El proyecto plantea que los dignatarios de la Rama no pueden litigar directa o indirectamente ante su jurisdicción durante cuatro años, tiempo en el cual tampoco podrían postularse a cargos de elección popular. Además, para ser magistrado la experiencia mínima subiría a 20 años de ejercicio profesional.

Para acabar con los llamados ‘bloqueos institucionales, se plantea regular por ley las mayorías y el quórum para elegir. Una propuesta polémica es que “si no se logra la elección en una primera votación, las mayorías requeridas irían descendiendo”.

Con el fin de “restaurar la confianza en las cortes” se ampliaría la facultad de las Salas Plenas “para suspender a los magistrados cuya conducta afecte gravemente la confianza pública en la corte”. Se requeriría mayoría calificada. Ese mecanismo ya existe hoy y se aplicó, por primera vez, con el magistrado Gustavo Malo, uno de los protagonistas del escándalo del ‘cartel de la Toga’.

Un mecanismo novedoso es la celebración de audiencias de confirmación de la elección de magistrados de altas cortes, el Fiscal General de la Nación, el Procurador General de la Nación, el Contralor General de la República, el Registrador Nacional del Estado Civil y el Auditor General de la República.

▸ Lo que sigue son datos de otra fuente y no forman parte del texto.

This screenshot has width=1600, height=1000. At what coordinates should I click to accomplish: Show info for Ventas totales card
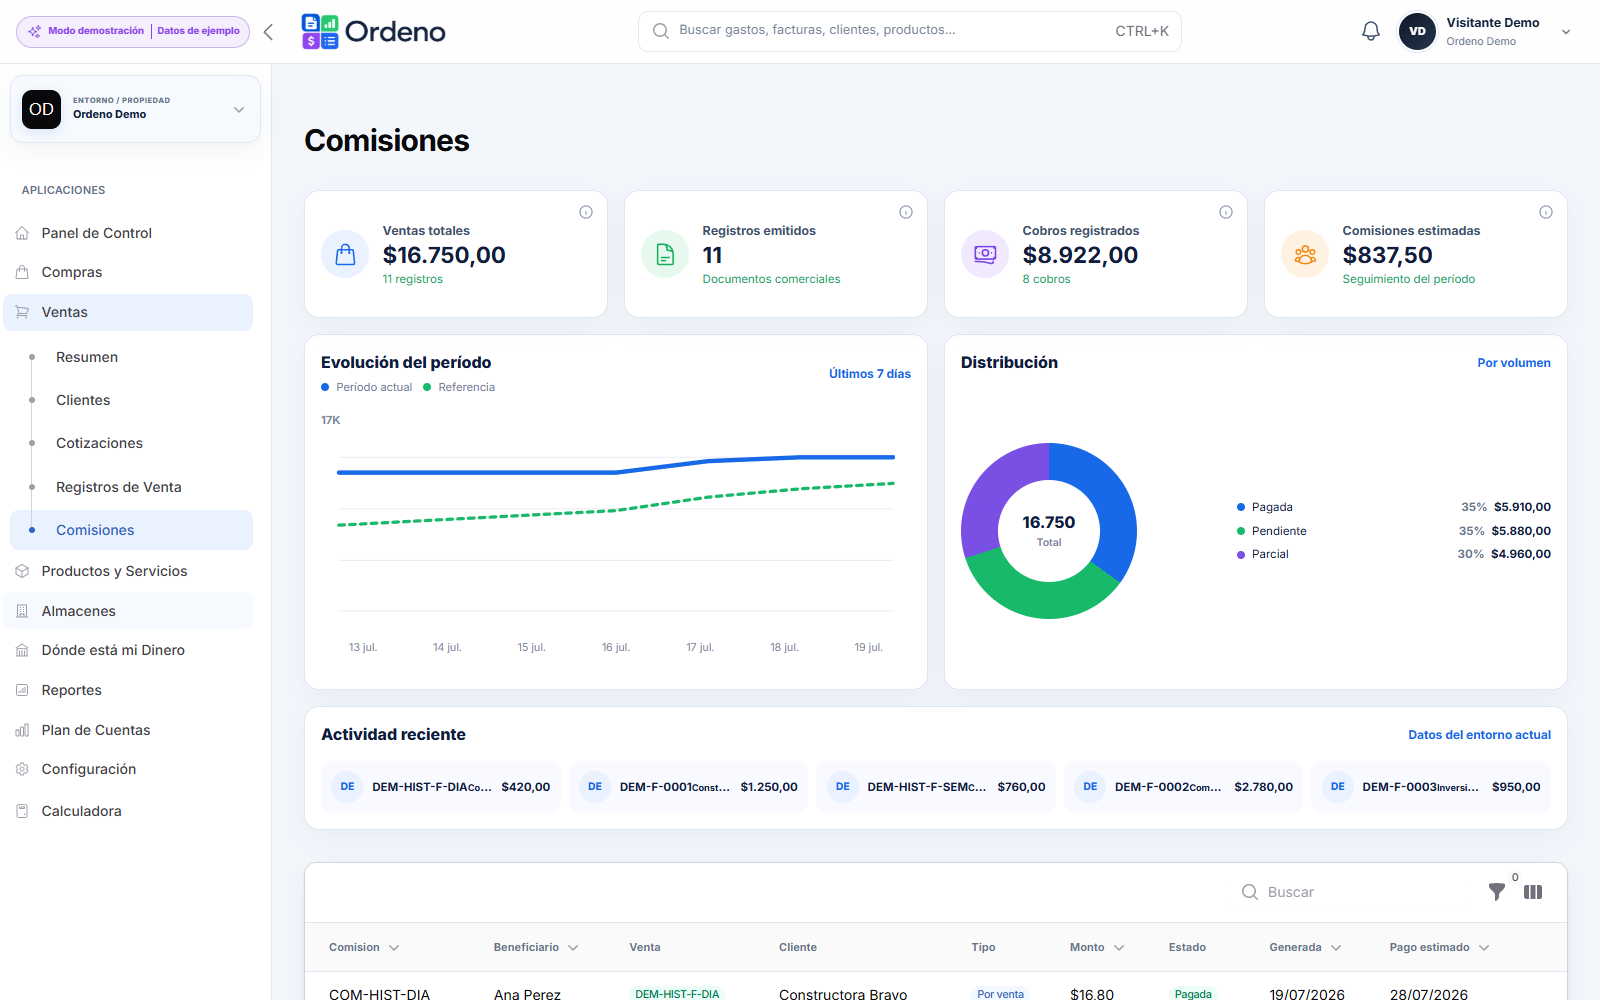586,212
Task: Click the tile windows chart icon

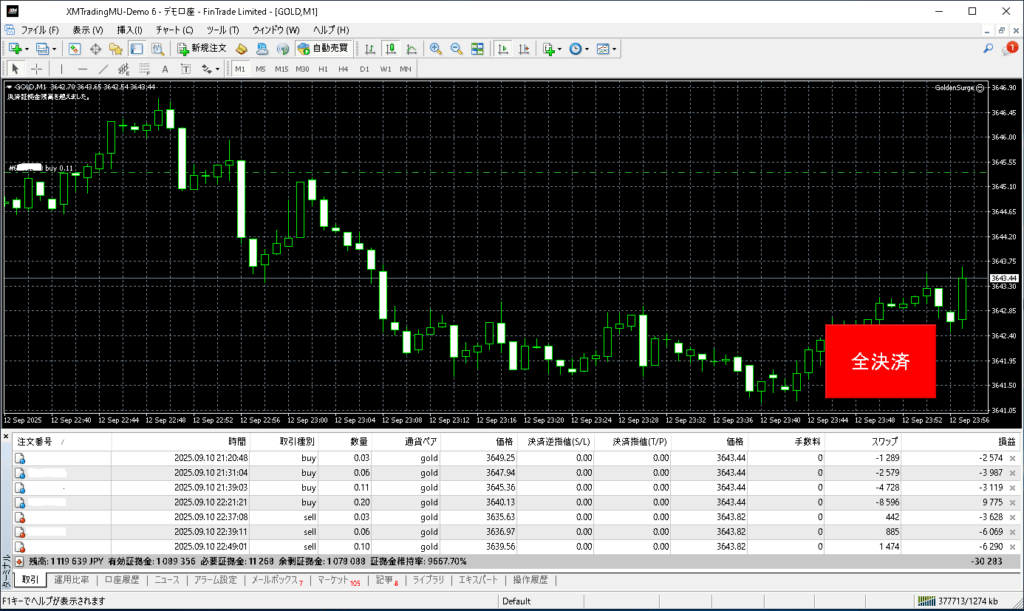Action: tap(477, 48)
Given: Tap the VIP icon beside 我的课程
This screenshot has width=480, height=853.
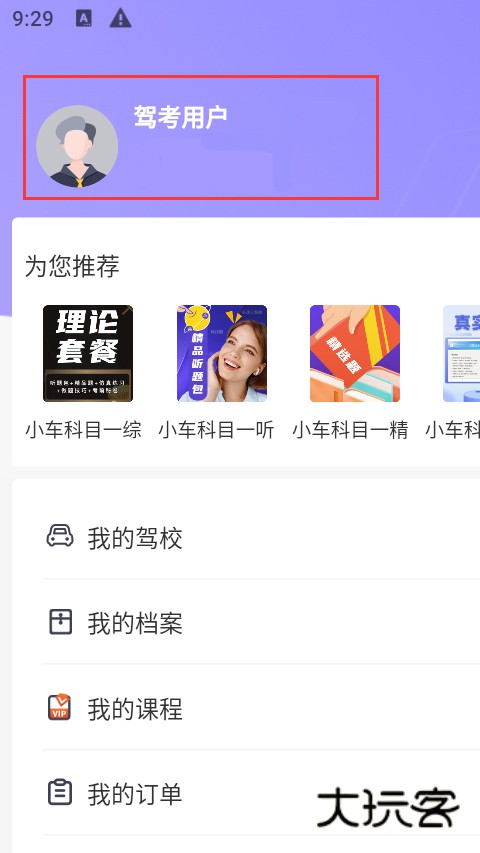Looking at the screenshot, I should pyautogui.click(x=59, y=707).
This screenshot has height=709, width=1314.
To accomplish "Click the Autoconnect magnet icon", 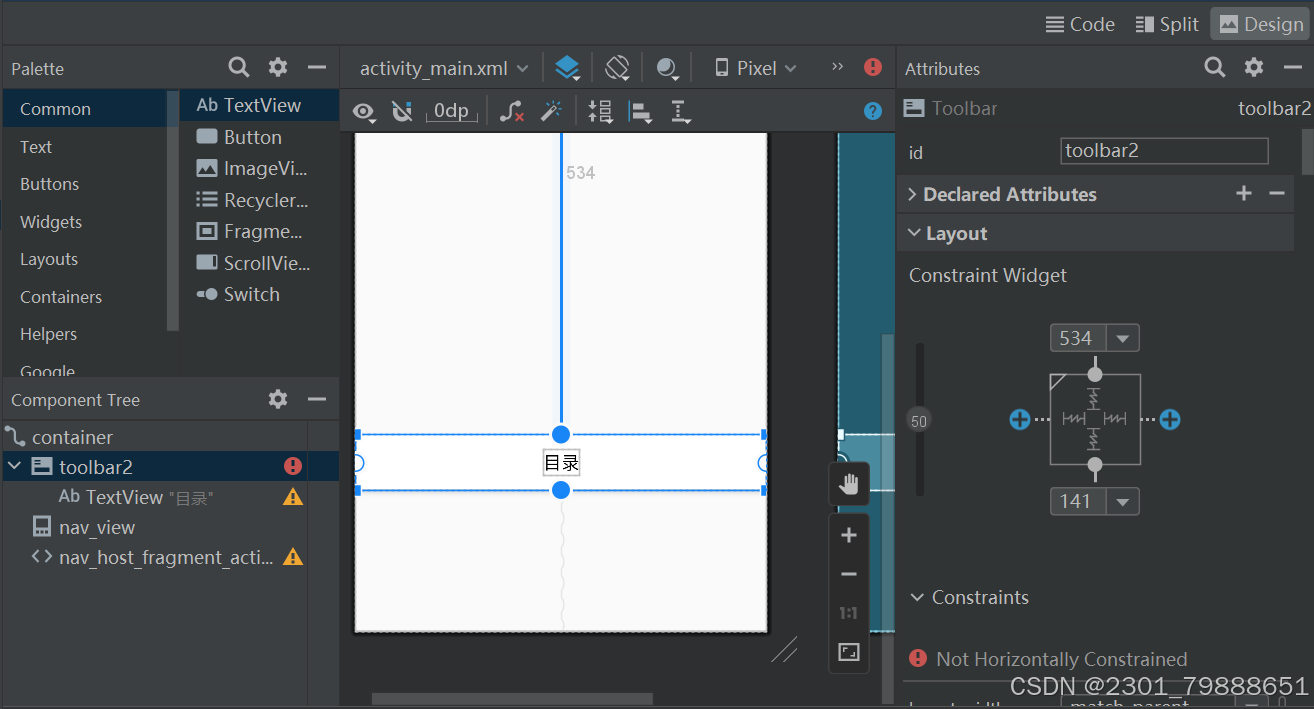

Ese mecanismo se usa en Estados Unidos, donde el Congreso avala los principales nombramientos realizados por el Ejecutivo, incluidos embajadores y secretarios (ministros). Acá se plantea que “cuando el candidato sea seleccionado en primer término, se celebrará una audiencia pública de confirmación ante el órgano elector para que la ciudadanía pueda examinar los antecedentes del nominado, y con ello el nominador autorice la posesión. El órgano elector decidirá la confirmación con mayoría simple”.

Para acabar con la impunidad histórica que rodea las investigaciones de la Comisión de Acusaciones, se plantea agilizar los procesos que lleva esa instancia y que en todo caso son eminentemente políticos. Se mantendría el antejuicio político que hoy existe, pero sería más rápido y expresamente se dirá en los artículos 174, 175 y 178 de la Constitución para aclarar que el Congreso no ejerce funciones jurisdiccionales sino políticas.

El proyecto dice que los periodos del Fiscal, el Procurador y el Auditor General serán institucionales y no personales. Esto implica que si eventualmente hay una renuncia, el reemplazante solo completará el periodo del titular. Pero el proyecto plantea un cambio fundamental frente a la reforma del 91, pues pone a coincidir los periodos del Fiscal General con el del Presidente de la República (que lo terna). De esta manera, un Gobierno garantizaría que el Fiscal que postuló estará en el cargo por su cuatrenio.

En materia de aplicación de justicia, un cambio clave sería la posibilidad de que los jueces de garantías dicten sentencia en los casos en los que hay aceptación de cargos. Así se evitaría lo que pasa hoy: que personas que admiten su responsabilidad penal incluso quedan libres porque la audiencia de fondo se demoró demasiado.

El Gobierno plantea la unificación de jurisprudencia de las altas cortes, que a su vez obligarán a los jueces a aceptar y aplicar ese precedente jurídico. “A la Corte Suprema de Justicia se le da la función explícita de unificar la jurisprudencia. A esta y al Consejo de Estado se les otorga la facultad de seleccionar los procesos para ese efecto, de conformidad con los criterios que defina la ley”.